In CNBC’s article “Investors want the Fed to save the market, but an emergency cut could make things worse,” Jesse Pound quotes Lawrence McDonald, a bestselling author and market risk expert, saying, “If they do that, they weaken the dollar, they actually strengthen the yen, and this whole carry trade gets worse. When you have this type of move, you’re potentially blowing up counterparties. And it’s going to take at least three or four weeks to figure out where the bodies are buried,” The recent decline in the global stock market has led to increased calls for action by the Federal Reserve, but such actions might cause more problems than they solve. Lawrence warns that an emergency rate cut by the Fed could unintentionally weaken the dollar. This could strengthen the yen, which would worsen issues with the carry trade—a strategy where investors borrow in low-interest-rate currencies like the yen to invest in higher-yielding assets. McDonald cautions that a rate cut might destabilize currency exchange rates and worsen the current financial turmoil.
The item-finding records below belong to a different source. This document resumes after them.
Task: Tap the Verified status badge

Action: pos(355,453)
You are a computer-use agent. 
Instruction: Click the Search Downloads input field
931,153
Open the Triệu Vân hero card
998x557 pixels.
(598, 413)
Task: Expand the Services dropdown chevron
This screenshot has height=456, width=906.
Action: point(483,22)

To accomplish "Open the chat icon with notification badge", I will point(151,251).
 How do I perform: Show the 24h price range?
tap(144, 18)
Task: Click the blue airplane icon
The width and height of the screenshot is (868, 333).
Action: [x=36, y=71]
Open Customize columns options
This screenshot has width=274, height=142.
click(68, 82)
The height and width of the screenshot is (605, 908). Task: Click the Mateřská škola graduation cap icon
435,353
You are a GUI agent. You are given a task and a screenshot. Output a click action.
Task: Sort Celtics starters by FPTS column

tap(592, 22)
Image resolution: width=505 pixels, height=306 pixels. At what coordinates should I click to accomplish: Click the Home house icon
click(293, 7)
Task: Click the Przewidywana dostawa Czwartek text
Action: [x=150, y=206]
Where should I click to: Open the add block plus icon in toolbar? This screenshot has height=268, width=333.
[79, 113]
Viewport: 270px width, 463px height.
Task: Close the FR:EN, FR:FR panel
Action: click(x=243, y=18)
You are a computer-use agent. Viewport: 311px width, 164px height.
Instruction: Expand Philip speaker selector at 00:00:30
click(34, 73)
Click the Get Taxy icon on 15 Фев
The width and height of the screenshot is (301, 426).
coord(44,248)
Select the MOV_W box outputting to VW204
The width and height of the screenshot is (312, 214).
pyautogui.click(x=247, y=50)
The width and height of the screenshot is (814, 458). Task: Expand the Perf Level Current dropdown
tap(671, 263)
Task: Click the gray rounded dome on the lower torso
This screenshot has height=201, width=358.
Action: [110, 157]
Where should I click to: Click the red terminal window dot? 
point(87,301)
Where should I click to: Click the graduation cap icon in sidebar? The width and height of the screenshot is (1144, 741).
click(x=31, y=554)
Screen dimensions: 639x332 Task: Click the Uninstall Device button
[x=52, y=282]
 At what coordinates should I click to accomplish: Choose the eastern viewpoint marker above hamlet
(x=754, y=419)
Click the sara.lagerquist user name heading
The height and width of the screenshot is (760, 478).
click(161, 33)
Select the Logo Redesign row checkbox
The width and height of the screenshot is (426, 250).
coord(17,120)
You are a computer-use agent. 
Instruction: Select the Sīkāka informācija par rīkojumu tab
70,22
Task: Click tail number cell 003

This market instability is mainly due to recent changes in Japan’s monetary policy. Japan’s historically low interest rates allowed investors to borrow yen cheaply and invest in assets with higher returns worldwide. However, in late July, the Bank of Japan raised its benchmark interest rate and reduced its bond-buying program, disrupting this pattern. The appreciation of the yen has led to a rapid unwinding of the carry trade, increasing pressure on global markets and exposing systemic weaknesses.
McDonald suggests that while the Fed might consider using its balance sheet to ease market pressures, a rate cut could bring significant risks. The complex effects of the carry trade unwinding might take weeks to understand fully, and the potential for destabilizing financial partners means the Federal Reserve should carefully weigh other options during this challenging time.